Let's remove the lid and check you can see they are nicely cooked and tender. I'll just show you the onions and tomatoes and the cashews are nice and soft. They are soft enough, that we can transfer them into the blender so we want that soft to switch off the flame.
Let it cool down a bit before putting it into the blender so it's cooled enough. I am going to transfer this into the mixer or the blender so here I've got enough mixture. So I am going to blend this in two batches and pure it completely to make it smooth.
You can see the texture this is a nice and smooth texture of the base mushroom recipe gravy so this base gravy is ready. So this is the very common base gravy. Which you can use for any kind of vegetables, so you can simply store this in the fridge also in an airtight container.
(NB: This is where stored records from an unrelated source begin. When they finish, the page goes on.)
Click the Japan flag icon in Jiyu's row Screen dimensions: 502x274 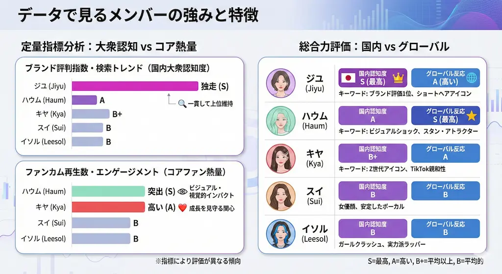(x=348, y=78)
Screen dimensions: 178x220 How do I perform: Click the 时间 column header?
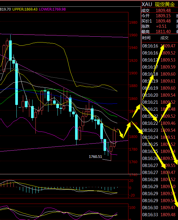point(146,38)
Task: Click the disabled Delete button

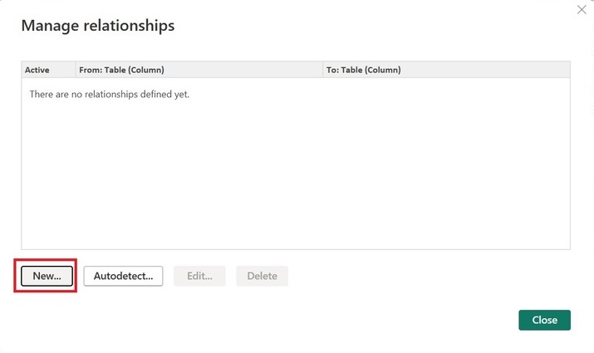Action: (262, 276)
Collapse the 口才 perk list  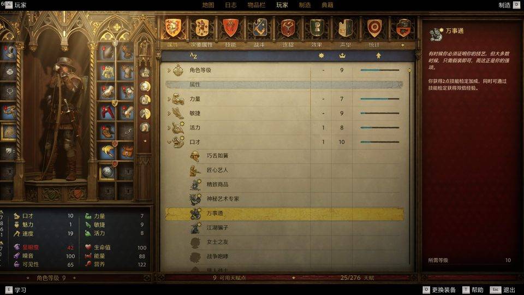(169, 142)
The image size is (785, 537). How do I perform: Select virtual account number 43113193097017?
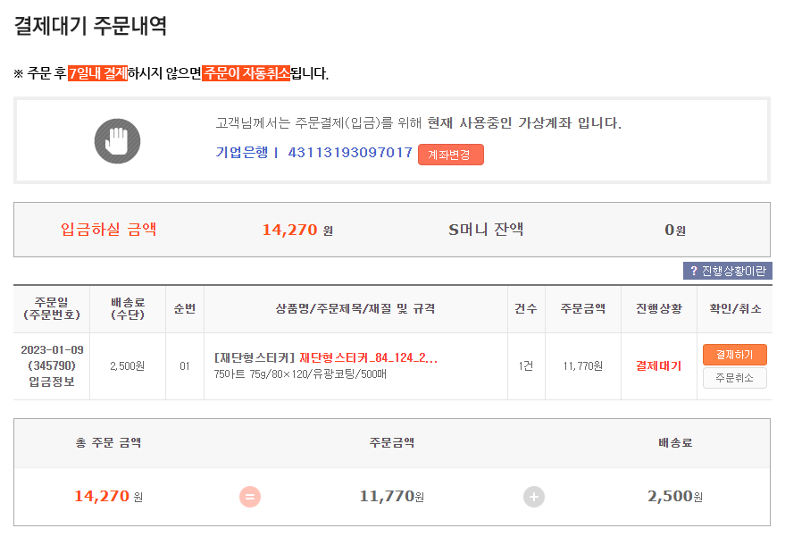[x=349, y=153]
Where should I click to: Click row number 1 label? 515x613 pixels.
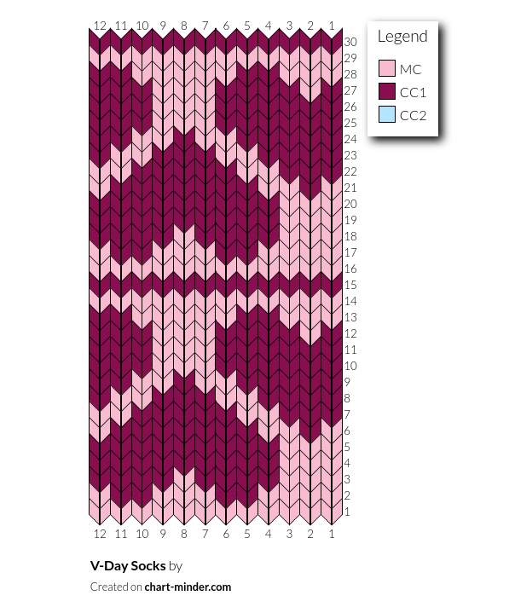347,512
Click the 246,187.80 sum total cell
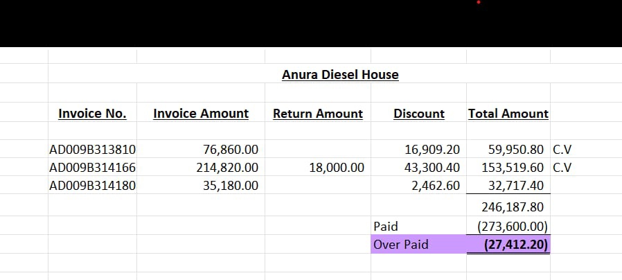This screenshot has height=280, width=622. click(x=512, y=207)
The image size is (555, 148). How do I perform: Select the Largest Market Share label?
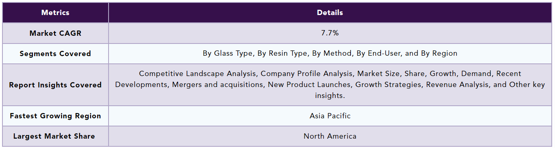coord(55,136)
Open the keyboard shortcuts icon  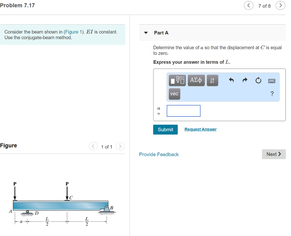click(x=272, y=81)
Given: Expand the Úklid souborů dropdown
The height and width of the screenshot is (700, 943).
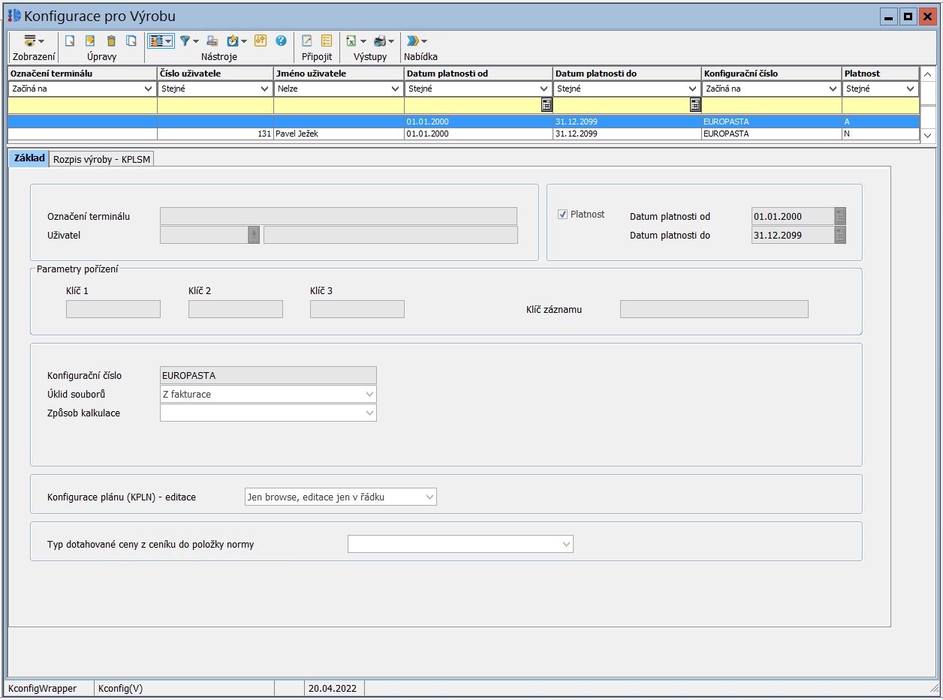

It stays good for almost two days and then you can use it for any kind of gravies chicken vegetable mix vegetable. It works really well for all kinds of vegetarian and non-vegetarian dishes as a base so this is ready.
We keep this aside for now next up in the same used pan we'll add some more oil and to this. I am going to add in half a teaspoon of cumin seeds first and when they start to sizzle and a bay leaf followed by all the dry spices.
So I'm going to add all the dry spices here so for this I am going to lower the flame first otherwise they will burn. Then goes in a teaspoon of Kashmiri red chili powder for good color. One teaspoon I'm using coriander powder pinch of turmeric powder and half a teaspoon of cumin powder saute.
Everything really well just for a while taking care not to burn it and then immediately pour in the prepared gravy and saute this gravy just for about three to four minutes.
You can add some salt here and adjust accordingly cook this masala for some time or until all the masalas are well. Combined with the pace and starts to leave some oil from the sides you can also add some water here to adjust the consistency.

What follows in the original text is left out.